Jules Verne

Vers midi, les voyageurs rencontrèrent tout un clan de Kalmouks nomades, de ceux qui sont divisés en oulousses, comprenant plusieurs khotonnes. Ces khotonnes sont de véritables villages ambulants, composés d'un certain nombre de kibitkas ou tentes, qui vont se planter ça et là, tantôt dans la steppe, tantôt dans les vallées verdoyantes, tantôt sur le bord des cours d'eau, au gré des chefs. On sait que ces Kalmouks sont d'origine mongole. Ils étaient fort nombreux autrefois dans la région caucasienne; mais les exigences de l'administration russe, pour ne pas dire ses vexations, ont provoqué une forte émigration vers l'Asie.

Les Kalmouks ont gardé des moeurs à part et un costume spécial. Van Mitten put noter, sur ses tablettes, que les hommes portaient un large pantalon, des bottes de maroquin, une khalate, sorte de douillette très ample, et un bonnet carré qu'entoure une bande d'étoffe, fourrée de peau de mouton. Pour les femmes, c'est à peu de chose près le même habillement, moins la ceinture, plus un bonnet, d'où sortent des tresses de cheveux agrémentées de rubans de couleur. Quant aux enfants, ils vont presque nus, et, l'hiver, pour se réchauffer, ils se blottissent dans l'âtre de la kibitka et dorment sous la cendre chaude.

Petits de taille, mais robustes, excellents cavaliers, vifs, adroits, alertes, vivant d'un peu de bouillie de farine cuite à l'eau avec des morceaux de viande de cheval, mais ivrognes endurcis, voleurs émérites, ignorants au point de ne savoir lire, superstitieux a l'excès, joueurs incorrigibles, tels sont ces nomades qui courent incessamment les steppes du Caucase. La chaise de poste traversa un de leurs khotonnes, sans presque attirer leur attention. A peine se dérangèrent-ils pour regarder ces voyageurs, dont l'un, tout au moins, les observait avec intérêt. Peut-être jetèrent-ils des regards d'envie à ce rapide attelage qui galopait sur la route. Mais, heureusement pour le seigneur Kéraban, ils s'en tinrent là. Les chevaux purent donc arriver au prochain relais, sans avoir échangé le box de leur écurie pour le piquet d'un campement kalmouk.

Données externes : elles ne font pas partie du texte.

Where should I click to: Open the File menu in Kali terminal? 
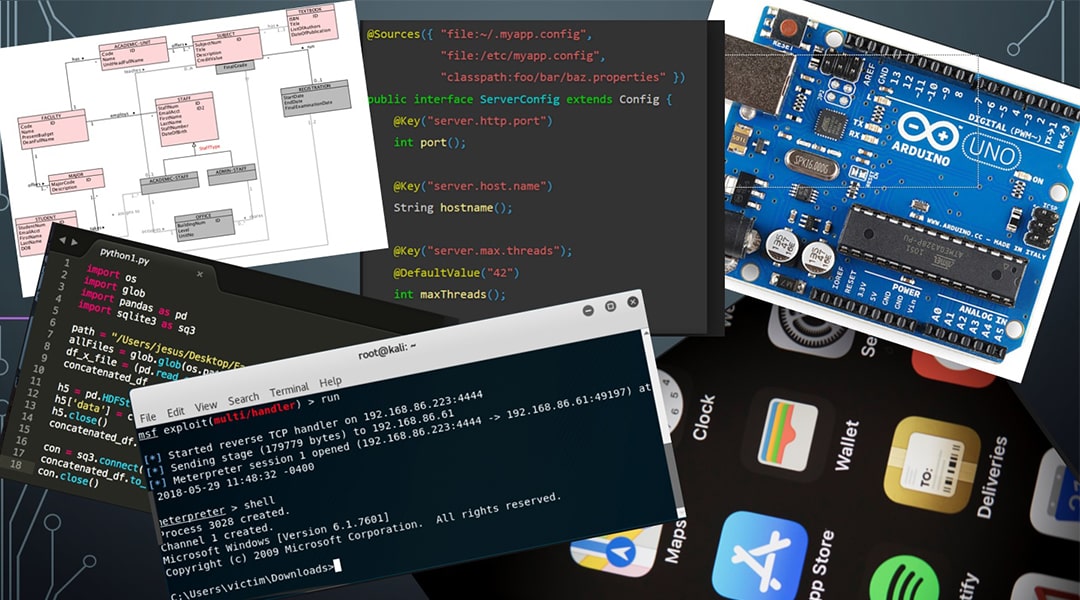pos(148,416)
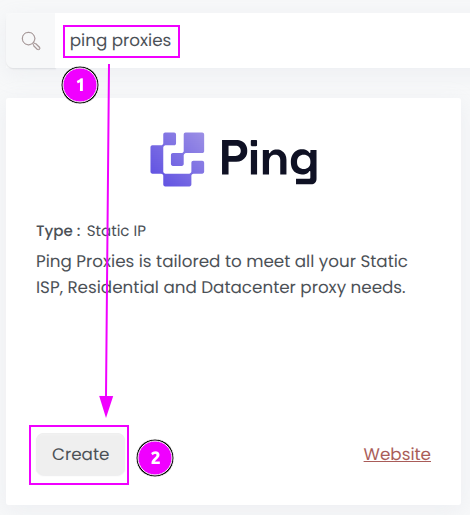This screenshot has width=470, height=515.
Task: Create a Ping proxy connector
Action: click(80, 454)
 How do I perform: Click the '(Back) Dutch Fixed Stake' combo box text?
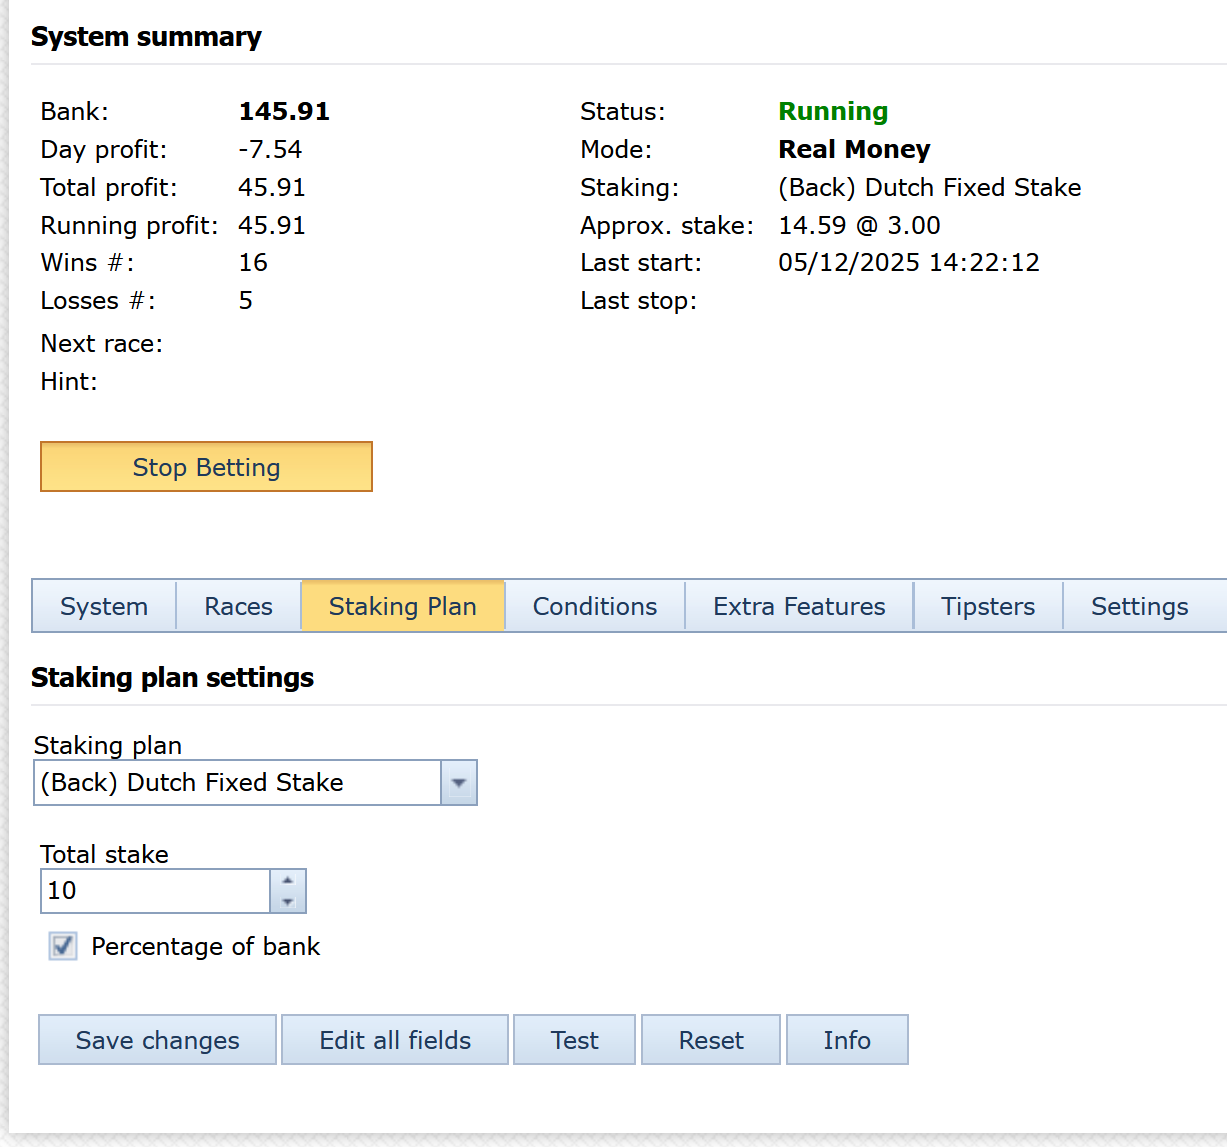(237, 783)
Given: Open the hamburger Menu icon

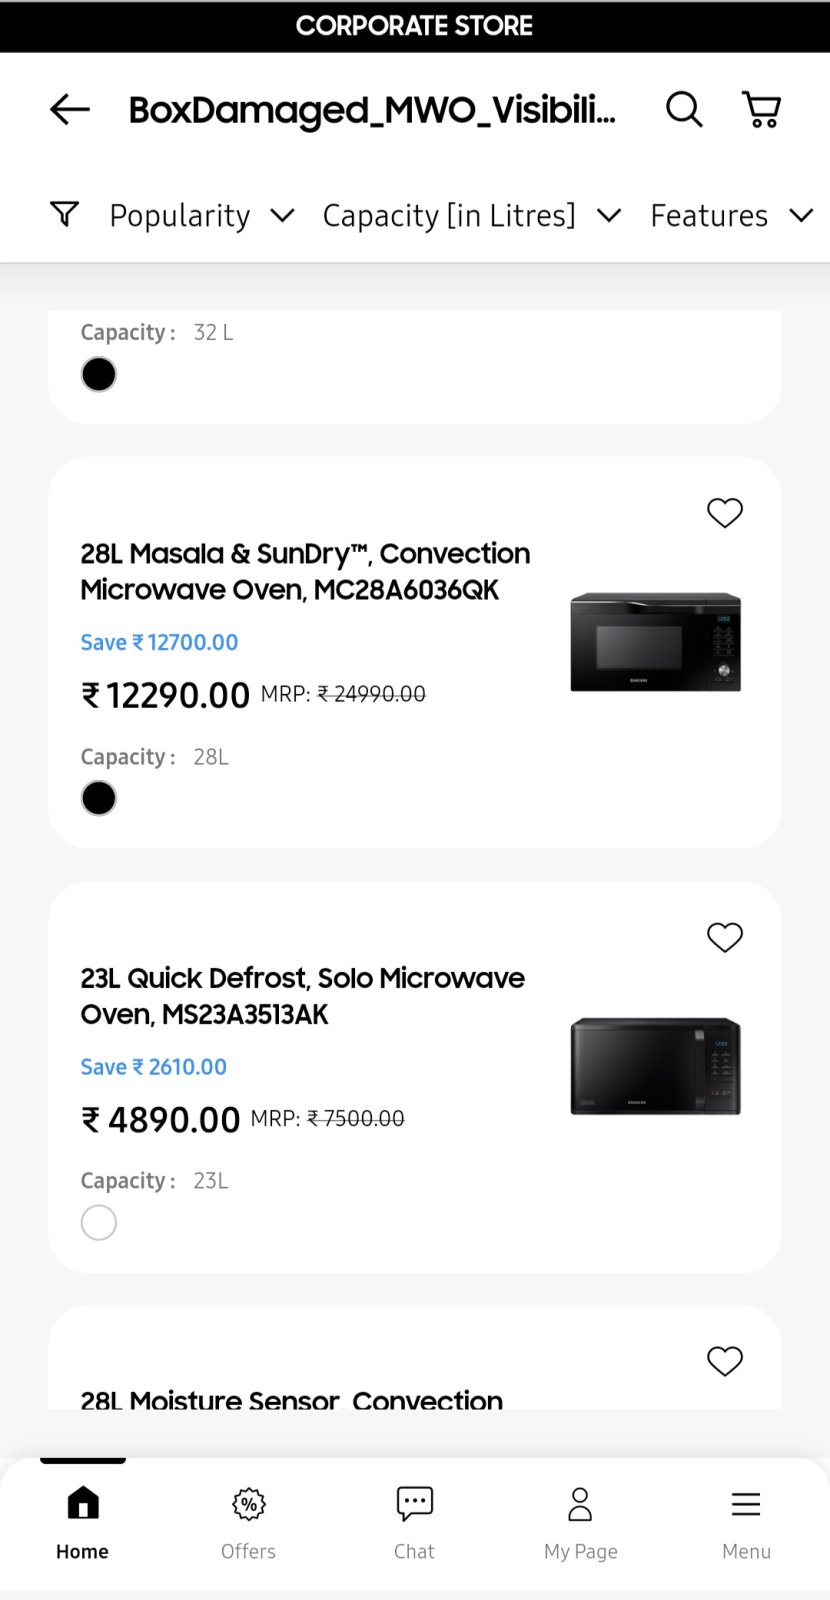Looking at the screenshot, I should (x=746, y=1504).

La chaise, après avoir contourné la baie de Zèmes, trouva une route étroitement resserrée entre les premiers contreforts de la chaîne et le littoral; mais, au delà, cette route s'élargissait sensiblement et devenait plus aisément praticable.

A huit heures du soir, la bourgade de Gélendschik était atteinte. On y relayait, on y soupait sommairement, on en repartait à neuf heures, on courait toute la nuit sous un ciel parfois nuageux, parfois étoile, au bruit du ressac d'une côte battue par les mauvais temps d'équinoxe, on atteignait le lendemain, à sept heures du matin, la bourgade de Beregowaja, à midi, la bourgade de Dschuba, à six heures du soir, la bourgade de Tenginsk, à minuit la bourgade de Nebugsk, le lendemain, à huit heures, la bourgade de Golowinsk, à onze heures la bourgade de Lachowsk, et, deux heures après, la bourgade de Ducha.

Ahmet aurait eu mauvaise grâce à se plaindre. Le voyage s'accomplissait sans accidents,--ce qui lui agréait fort, mais sans incidents,--ce qui ne laissait pas de contrarier Van Mitten. Ses tablettes ne se surchargeaient, en effet, que de fastidieux noms géographiques. Pas un aperçu nouveau, pas une impression digne de fixer le souvenir!

A Ducha, la chaise dut stationner deux heures, pendant que le maître de poste allait quérir ses chevaux, envoyés au pâturage.

«Eh bien, dit Kéraban, dînons aussi confortablement et aussi longuement que le comportentles circonstances.

--Oui, dînons, répondit Van Mitten.

--Et dînons bien, si c'est possible! murmura Bruno, en regardant son ventre amaigri.

--Peut-être cette halle, reprit le Hollandais, nous donnera-t-elle un peu de l'imprévu qui manque à notre voyage! Je pense que mon jeune ami Ahmet nous permettra de respirer?...

--Jusqu'à l'arrivée des chevaux, répondit Ahmet.

Nous sommes déjà an neuvième jour du mois!

--Voilà une réponse comme je les aime! répliqua Kéraban. Voyons ce qu'il y a à l'office!»

C'était une assez médiocre auberge, que l'auberge de Ducha, bâtie sur le bords de la petite rivière de Mdsymta, qui coule torrentiellement des contreforts du voisinage.